■ Documento ■
Por el decreto núm. 226 del 27 de febrero de 1937 Francisco Franco designó a nuestro (¿en realidad era el nuestro, el original?) Oriamendi como «canto nacional», que debía ser acogido con «consideración, respeto y alta estima». Lo acompañaban en tal categoría, todos lo sabemos, el cursi himno falangista y el glorioso legionario. A día de hoy las viudas del General todavía cantan los tres en sus actos y reuniones.
Pero hombre, es que era Franco. Eso significaba que no podía ─ni puede, para sus nostálgicos─ cantarse el «que venga el Rey de España/ a la Corte de Madrid». O al menos no en su sentido original y verdadero, en el que se invocaba al Católico Rey Don Javier; tal vez si hacía referencia a los «reyes» liberales, más estimados por el General. Pues ¿cómo iba a venir el Rey (legítimo) a la villa de Madrid si el Gobierno quería expulsarlo a él y a su Familia de España (lo que, de hecho, ocurrió)? Mejor quedaba, sí, que se cambiaran esas palabritas por otras más light: «que las boinas rojas/ entren en Madrid»… ¿custodiando a un «caudillo»? Siempre que no fuera al de la Tradición estaba bien. Y si era a su antítesis, al que perseguía los mandos de la Comunión Tradicionalista, se robaba sus periódicos y censuraba sus publicaciones ─y a las que pasaba les imponía los consabidos yugos y flechas─, mejor todavía.

■ Consigna ■
¿Cómo resumirías en dos frases el texto sobre el Oriamendi?

Registros de datos:

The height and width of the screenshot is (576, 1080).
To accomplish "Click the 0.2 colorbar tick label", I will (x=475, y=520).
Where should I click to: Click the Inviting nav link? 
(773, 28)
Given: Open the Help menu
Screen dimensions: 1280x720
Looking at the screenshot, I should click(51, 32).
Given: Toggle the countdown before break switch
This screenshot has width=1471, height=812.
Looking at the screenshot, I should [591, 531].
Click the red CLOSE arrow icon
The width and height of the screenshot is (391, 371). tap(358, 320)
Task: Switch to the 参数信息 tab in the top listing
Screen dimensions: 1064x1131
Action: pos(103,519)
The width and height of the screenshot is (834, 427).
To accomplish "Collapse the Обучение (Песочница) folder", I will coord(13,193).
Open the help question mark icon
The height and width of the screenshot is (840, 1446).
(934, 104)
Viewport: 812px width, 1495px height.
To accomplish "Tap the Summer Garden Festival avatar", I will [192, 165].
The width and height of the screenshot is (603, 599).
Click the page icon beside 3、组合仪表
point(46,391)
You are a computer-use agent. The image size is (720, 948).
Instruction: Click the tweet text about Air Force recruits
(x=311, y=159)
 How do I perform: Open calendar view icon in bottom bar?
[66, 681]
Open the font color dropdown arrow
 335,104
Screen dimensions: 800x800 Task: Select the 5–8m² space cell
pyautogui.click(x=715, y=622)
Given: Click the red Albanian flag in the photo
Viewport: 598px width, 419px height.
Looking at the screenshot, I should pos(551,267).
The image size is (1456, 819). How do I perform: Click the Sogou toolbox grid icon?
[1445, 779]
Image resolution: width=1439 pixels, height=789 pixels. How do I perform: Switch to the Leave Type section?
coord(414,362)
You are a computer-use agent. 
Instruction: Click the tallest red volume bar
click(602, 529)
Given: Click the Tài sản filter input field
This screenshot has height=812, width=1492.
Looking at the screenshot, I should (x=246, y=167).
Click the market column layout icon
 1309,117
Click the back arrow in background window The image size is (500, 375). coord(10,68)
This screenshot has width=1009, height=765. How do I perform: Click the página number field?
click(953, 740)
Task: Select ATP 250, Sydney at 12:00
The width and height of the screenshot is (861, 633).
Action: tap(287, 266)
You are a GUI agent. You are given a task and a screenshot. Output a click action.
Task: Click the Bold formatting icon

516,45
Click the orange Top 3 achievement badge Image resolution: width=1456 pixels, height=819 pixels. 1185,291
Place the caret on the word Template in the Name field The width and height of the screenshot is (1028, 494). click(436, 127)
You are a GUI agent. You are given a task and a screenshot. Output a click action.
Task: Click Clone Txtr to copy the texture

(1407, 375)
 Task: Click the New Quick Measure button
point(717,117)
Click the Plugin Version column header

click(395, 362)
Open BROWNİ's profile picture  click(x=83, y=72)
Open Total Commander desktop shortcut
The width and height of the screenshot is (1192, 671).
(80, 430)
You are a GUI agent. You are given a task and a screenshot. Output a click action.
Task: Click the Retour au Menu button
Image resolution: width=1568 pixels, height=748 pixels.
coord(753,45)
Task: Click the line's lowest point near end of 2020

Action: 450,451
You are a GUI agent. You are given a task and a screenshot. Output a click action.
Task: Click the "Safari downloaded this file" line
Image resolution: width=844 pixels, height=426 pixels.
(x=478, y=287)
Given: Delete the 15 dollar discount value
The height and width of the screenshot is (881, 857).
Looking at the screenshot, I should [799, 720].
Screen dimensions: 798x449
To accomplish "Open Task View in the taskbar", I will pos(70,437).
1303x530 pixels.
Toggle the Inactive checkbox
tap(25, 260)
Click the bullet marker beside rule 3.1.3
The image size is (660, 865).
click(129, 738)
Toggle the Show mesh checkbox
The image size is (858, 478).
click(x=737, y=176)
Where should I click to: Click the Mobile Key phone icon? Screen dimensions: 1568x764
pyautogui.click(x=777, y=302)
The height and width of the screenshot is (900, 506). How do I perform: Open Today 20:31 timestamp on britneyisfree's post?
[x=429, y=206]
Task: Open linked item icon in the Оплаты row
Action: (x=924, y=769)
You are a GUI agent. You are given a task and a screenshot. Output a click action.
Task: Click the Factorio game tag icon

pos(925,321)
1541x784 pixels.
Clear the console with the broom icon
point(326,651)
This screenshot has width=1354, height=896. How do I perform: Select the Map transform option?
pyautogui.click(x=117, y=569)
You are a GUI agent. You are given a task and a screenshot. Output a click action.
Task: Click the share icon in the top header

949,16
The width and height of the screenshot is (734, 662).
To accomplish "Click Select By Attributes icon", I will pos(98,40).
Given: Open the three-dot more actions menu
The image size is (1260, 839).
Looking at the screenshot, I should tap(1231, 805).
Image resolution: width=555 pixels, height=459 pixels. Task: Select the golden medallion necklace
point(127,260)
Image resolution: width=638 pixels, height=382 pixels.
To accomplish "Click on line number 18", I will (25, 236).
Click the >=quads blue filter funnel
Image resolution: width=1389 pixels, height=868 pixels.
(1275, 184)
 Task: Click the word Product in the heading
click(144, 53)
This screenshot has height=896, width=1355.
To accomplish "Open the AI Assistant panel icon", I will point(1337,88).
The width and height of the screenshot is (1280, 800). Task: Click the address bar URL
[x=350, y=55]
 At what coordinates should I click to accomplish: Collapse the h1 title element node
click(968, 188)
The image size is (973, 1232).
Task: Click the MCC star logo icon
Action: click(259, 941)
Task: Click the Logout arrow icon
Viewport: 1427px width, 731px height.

■ Respuesta ■
Por el decreto núm. 226 del 27 de febrero de 1937, Francisco Franco designó el Oriamendi «canto nacional», junto al himno falangista y al legionario. Con Franco no podía cantarse en su sentido original el verso que invocaba al Rey Don Javier, y se prefirió cambiarlo por «que las boinas rojas/ entren en Madrid».